Like Bradley, poet and professor Laurence Hutchman performs a great service to Canadian letters with the publication of In the Writers’ Words, a series of interviews he conducted between 1991 and 2003 with eight poets who shaped Canadian verse in the twentieth century. Hutchman proves to be the best kind of interviewer, intimately familiar with and appreciative of the work of his subjects, and spare but generative in his questions. His conversations with Ralph Gustafson, George Johnston, Fred Cogswell, P. K. Page, Louis Dudek, Purdy, Anne Szumigalski, and James Reaney are all very different in tone and pacing, but share a sense of generosity and openness. Interestingly, most interviewees mention Yeats, Blake, and Housman as influences. The names Rilke, Eliot, and Wordsworth pop up regularly (for better or for worse) and many of the interviewees are, strangely, in the process of reading Ahkmatova around the time Hutchman darkens their door. This metaphor is not accidental: Hutchman interviews all but Reaney in their own homes, which seems to set the poets, and us, at ease as we listen in on their relatively uninhibited exchanges. In the interviews, there is a general malaise about the encroachment of technology on literature (Johnston asks not to be tape recorded because it creates an “artificial effect”), a host of assertions about what is most essential or difficult about writing a good poem (Gustafson: “love and a sense of comedy”; Johnston: “anonymity”; Page: “the unreliability of the senses”; Szumigalski: “punctuation”), and a general hatred of academic literary theory and criticism (Dudek: “[t]he plain synonym for deconstruction is destruction”). As such, there are many revelations in In the Writers’ Words, even if many seem familiar. At its best the book does what good poetry itself does: allows us to understand anew that which we thought we already knew.

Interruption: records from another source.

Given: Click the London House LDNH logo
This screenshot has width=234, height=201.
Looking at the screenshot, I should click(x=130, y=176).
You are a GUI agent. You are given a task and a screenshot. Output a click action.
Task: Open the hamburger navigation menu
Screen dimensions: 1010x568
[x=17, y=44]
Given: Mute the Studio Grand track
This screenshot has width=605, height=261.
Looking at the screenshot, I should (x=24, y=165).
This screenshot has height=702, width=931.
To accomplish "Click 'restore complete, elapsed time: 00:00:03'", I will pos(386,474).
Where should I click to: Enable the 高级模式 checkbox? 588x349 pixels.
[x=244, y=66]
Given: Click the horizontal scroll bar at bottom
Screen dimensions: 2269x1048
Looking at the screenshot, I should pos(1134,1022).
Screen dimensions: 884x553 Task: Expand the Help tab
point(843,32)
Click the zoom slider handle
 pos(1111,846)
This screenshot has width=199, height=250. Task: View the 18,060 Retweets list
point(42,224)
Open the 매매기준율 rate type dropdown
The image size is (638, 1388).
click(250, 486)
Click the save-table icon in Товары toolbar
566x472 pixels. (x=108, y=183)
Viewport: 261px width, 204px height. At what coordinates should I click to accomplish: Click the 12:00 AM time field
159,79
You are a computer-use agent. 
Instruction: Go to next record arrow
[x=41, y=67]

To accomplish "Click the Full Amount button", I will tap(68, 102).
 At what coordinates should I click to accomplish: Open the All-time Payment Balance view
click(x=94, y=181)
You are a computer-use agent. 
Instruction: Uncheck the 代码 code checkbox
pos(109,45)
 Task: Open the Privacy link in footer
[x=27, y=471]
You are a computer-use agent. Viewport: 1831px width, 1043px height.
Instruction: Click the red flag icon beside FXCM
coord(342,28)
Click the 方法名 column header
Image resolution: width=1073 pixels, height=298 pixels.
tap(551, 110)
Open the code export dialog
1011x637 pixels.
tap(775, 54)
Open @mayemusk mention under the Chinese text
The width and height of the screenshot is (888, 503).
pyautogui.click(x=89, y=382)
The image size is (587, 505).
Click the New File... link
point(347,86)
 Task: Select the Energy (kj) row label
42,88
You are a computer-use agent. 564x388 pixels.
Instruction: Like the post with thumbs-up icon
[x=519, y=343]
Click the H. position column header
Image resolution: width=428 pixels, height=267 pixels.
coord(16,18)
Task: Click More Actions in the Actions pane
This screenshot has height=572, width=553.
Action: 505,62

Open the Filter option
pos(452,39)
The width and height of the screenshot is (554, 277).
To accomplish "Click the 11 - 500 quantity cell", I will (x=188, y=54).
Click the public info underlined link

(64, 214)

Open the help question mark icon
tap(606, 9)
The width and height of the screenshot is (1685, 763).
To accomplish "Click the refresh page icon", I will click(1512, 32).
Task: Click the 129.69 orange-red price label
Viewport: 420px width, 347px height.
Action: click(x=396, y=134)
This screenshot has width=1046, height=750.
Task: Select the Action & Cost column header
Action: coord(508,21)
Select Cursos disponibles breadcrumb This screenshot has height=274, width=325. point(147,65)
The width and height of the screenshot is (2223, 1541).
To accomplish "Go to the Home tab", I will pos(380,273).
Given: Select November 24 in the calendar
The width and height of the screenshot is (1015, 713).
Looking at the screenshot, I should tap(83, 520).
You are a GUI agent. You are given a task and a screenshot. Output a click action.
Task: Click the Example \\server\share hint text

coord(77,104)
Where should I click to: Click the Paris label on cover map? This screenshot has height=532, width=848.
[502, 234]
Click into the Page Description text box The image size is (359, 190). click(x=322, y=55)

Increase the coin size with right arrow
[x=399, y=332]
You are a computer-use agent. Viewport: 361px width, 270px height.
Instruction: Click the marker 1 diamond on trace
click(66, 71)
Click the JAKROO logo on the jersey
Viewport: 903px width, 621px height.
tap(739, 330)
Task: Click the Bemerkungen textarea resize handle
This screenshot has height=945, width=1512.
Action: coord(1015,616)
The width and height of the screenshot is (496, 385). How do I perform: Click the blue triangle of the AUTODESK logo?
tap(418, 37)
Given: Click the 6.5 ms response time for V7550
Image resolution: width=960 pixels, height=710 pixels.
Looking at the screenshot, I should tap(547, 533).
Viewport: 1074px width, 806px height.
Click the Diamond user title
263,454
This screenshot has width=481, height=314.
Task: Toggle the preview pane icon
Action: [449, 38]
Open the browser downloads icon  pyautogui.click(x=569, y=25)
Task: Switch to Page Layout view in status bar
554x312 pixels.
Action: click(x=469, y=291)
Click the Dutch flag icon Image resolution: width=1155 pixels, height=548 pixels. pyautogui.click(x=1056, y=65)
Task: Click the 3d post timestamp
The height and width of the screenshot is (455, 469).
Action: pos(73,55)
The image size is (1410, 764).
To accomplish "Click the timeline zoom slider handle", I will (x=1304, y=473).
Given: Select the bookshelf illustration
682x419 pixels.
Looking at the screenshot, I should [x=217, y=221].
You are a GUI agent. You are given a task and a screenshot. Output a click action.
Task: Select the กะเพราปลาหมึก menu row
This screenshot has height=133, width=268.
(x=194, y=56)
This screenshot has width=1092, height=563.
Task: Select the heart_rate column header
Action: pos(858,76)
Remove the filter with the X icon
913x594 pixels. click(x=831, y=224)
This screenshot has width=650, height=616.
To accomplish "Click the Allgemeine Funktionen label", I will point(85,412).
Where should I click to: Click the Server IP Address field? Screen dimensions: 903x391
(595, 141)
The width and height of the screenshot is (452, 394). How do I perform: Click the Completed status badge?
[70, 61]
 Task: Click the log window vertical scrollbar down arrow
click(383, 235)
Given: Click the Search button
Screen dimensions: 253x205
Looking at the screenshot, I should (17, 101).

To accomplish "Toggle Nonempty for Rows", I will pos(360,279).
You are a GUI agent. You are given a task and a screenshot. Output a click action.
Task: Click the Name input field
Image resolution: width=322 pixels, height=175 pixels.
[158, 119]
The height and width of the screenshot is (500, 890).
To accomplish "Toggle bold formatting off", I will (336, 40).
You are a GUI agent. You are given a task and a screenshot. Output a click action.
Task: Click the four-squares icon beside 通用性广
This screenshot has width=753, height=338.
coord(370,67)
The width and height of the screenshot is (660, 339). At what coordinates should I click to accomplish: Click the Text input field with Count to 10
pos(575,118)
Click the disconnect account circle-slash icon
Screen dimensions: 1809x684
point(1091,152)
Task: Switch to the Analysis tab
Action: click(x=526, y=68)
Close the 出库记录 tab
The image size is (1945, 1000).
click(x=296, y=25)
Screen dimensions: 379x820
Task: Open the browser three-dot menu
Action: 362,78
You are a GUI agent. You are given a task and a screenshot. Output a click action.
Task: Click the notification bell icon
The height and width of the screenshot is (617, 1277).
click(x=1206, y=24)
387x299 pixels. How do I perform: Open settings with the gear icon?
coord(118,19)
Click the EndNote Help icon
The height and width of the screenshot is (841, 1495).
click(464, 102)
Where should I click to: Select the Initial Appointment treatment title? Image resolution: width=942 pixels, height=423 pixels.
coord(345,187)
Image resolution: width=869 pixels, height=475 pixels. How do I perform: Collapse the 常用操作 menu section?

One general rule of comedy is that if a joke requires an explication in order to be funny, it’s not really that funny. But Jonathan Ball and Ryan Fitzpatrick, editors of Why Poetry Sucks, will be first to tell you that the hallmark of Canada’s “experimental” poetry is that it throws the general rules out the window. In the introduction to this new anthology, the editors do a lot of explicatory set up, but the poems themselves deliver inconsistent punch lines. The editors (both of whom, along with seventeen of the forty-three contributors, have studied and/or worked in the English Department at the University of Calgary) begin with a theory-heavy introduction that wonders, “What sucks about poetry? The short answer is the words, and their combinations.” They go on to posit, after Victor Shklovsky, that, like comedy, poetry relies on defamiliarization as its basic gesture. The joke of most of the poems seems to be confronting strawman readers.

In defending the hilarity of this kind of conceptualism in their preamble to derek beaulieu’s poems, the editors assert that “the concepts involved are often obvious jokes that its critics just don’t ’get’.” Truer words might not be found in Why Poetry Sucks. The funniest poems in the anthology are those by Annharte, David McGimpsey, Ian Williams, Jon Paul Fiorentino, Kathryn Mockler, and Dina Del Bucchia; but they also tend to be the least recognizably “experimental” in that they do not require anything outside of themselves to be funny, even though each section in the collection is graced with a biographical and explanatory note contextualizing why and how the poems that follow are humorous. We learn, for example, that what we are about to read “produces a static snow between the guffawing and weeping that accompanies cultural recognition,” or that a contributor’s dark poems “don’t simply parody the primness of poetry through a fusion of high and low culture” because the poet’s “black jokes and bad taste both puncture and secure the tragic stance.” Suffice it to say that laughter is visceral and involuntary; applause, on the other hand, is deliberate. Why Poetry Sucks seems more concerned with how it’s funny than how funny it is.